In search of my Dutch roots in West Java, Indonesia
“You are Bandung Belanda”
“Yes, Bandung Belanda”
“Yes, Bandung Belanda”
“In the West, you know we joke that Blondes like me are stupid”
“Why Holland girl is stupid girl? You are clever Holland girl in Bandung city”
I’m not really Dutch. My Mum is Dutch and I have a Dutch passport but I speak only a few words. I was born in British Colonial HK, moved to UK with my family when I was 10 years old, left as soon as university ended to travel and “find myself” (I could be excused for having an identity crisis), and have recently said goodbye to China after 10 years in the Middle Kingdom.
I have obviously forgotten what it is like to be somewhere and not be able to speak the local language, not be aware of the laws of the land. In China, I’d know how to describe the conversation I have just had: JI TONG YA JIANG, a chicken talking to a duck. But now that my job has plonked me unceremoniously in a garment factory located in the middle of rice fields just outside of Bandung, a small city on Java, Indonesia, I have found myself acting blonde and blurting blunders once again. During my first two China years, each time I ate out, I would habitually ask for semen instead of a serviette. But, shortly after arriving in Indonesia, a country with the largest Muslim population in the world, I felt reassured that my inappropriate behaviour could be limited to that time I visited a hot spring resort in a skimpy bikini only to realise that everyone else was in long leggings and t shirts. I was confident of this because despite my love and history of travel and adventure I was adamant that I was coming to the time of my life when I needed to get my single, 35 year old butt out of here, and into civilisation, where there would be decent wine, dinner parties and a smattering of nice, soon-to-be-divorced, 35-40 year old prospective husbands/fathers to be. A ticket to all the things my friends already had.

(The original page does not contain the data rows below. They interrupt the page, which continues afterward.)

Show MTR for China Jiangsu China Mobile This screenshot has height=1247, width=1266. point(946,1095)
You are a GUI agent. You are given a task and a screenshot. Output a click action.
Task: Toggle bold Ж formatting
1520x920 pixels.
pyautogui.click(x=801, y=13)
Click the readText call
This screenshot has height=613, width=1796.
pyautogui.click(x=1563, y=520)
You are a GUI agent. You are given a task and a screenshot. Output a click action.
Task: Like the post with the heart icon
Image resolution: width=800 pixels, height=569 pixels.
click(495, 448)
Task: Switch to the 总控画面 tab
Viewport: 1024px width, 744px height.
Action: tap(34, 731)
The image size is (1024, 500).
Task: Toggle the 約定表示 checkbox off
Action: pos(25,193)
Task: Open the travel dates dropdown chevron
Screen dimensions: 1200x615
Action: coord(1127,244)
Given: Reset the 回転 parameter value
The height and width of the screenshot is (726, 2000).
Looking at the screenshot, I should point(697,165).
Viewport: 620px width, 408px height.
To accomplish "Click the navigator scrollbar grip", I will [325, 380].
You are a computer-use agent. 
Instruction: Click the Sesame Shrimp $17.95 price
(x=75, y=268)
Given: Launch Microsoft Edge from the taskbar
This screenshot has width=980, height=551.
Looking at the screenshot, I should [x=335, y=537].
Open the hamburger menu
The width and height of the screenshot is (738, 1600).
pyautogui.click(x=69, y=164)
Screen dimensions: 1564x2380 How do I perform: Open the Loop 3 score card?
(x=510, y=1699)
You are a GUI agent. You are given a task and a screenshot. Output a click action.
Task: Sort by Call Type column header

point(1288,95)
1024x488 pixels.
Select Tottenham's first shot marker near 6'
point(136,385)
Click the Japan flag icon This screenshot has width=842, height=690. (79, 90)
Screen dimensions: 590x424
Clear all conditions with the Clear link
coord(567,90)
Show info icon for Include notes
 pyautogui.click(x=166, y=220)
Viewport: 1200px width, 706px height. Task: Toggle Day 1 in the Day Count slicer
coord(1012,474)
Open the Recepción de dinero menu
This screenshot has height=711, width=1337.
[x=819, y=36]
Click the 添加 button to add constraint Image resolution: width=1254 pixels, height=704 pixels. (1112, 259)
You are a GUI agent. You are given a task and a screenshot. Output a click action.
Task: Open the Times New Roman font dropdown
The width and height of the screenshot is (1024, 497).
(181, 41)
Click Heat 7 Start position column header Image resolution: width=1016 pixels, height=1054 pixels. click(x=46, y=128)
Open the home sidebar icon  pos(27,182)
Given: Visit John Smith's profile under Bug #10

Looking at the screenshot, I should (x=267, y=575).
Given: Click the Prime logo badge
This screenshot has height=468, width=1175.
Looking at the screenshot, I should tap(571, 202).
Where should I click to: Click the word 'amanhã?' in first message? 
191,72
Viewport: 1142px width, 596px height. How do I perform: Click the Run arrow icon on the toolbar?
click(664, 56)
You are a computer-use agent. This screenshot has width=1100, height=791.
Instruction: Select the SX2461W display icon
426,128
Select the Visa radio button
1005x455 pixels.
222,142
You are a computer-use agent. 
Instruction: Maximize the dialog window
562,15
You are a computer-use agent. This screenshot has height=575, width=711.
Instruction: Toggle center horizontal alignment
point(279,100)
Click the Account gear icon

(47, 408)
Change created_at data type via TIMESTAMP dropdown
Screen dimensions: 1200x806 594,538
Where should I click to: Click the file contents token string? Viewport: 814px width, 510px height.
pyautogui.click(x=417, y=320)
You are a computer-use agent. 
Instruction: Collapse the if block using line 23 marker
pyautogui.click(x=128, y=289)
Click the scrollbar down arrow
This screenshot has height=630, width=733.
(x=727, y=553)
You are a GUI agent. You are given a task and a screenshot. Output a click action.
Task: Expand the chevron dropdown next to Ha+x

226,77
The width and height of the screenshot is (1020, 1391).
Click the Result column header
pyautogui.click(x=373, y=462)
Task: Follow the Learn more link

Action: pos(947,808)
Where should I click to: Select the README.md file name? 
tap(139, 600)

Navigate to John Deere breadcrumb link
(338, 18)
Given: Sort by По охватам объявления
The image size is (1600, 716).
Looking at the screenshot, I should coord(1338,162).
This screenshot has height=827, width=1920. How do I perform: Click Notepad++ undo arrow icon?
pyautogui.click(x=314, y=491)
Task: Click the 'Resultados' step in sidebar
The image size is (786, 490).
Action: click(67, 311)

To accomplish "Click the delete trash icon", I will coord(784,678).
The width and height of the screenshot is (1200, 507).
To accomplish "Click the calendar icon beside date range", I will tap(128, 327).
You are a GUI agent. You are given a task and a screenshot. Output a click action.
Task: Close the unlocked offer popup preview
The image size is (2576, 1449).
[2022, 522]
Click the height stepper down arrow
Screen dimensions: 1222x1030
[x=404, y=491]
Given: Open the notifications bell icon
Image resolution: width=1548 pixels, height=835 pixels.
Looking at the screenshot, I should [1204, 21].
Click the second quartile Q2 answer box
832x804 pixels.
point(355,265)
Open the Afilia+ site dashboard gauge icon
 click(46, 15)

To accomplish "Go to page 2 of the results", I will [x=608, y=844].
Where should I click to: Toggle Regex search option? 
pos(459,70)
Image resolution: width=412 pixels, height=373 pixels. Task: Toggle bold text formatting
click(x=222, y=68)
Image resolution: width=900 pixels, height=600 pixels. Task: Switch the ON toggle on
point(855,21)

However, during the last 10 months in which I have been here, something has changed that has altered my perspective slightly. Small details in my surroundings have started to catch my attention. A lamp in an antique shop, cascades of black wrought-iron chains hanging from a dome-shaped shade made of opaque white glass: an exact replica of the one that hung for years in our hallway; a packet of Speculaas spiced biscuits (the ones that taste of Christmas), found in a local convenience store; a distinctly European building that on the surface looks out of place; and words. I am slowly (very slowly) picking up words, and some of these words are familiar, from my childhood. Words that I had always believed were made up words, childish words I thought we had co-created as a family. I have discovered that my Oma’s (Grandma’s) nickname, Tikus, is Indonesian for “little mouse”, and that “cicat” really is a word for gecko after all (albeit the smaller version).
It seems that this place, just like me, is a little bit Dutch, but not a lot. Yet I am recognising that, like me, the Indonesia of today, its laws, its people, its industry, its traditions, in some way or another are all inextricably linked to a history that at first consideration seems so distant.
This unexpected familiarity has inspired me to stay, to explore more about my roots, the country and places that my Mother, my Aunt, my Grandparents and their friends called home. The former Dutch East Indies where events of the 2nd world war changed the path of my family’s lives forever - but not before the people were able to inspire in them a fondness that they have held onto all their lives. The former Dutch East Indies where events after the 2nd world war changed the path of Indonesians’ lives forever – but not without a great cost to human life.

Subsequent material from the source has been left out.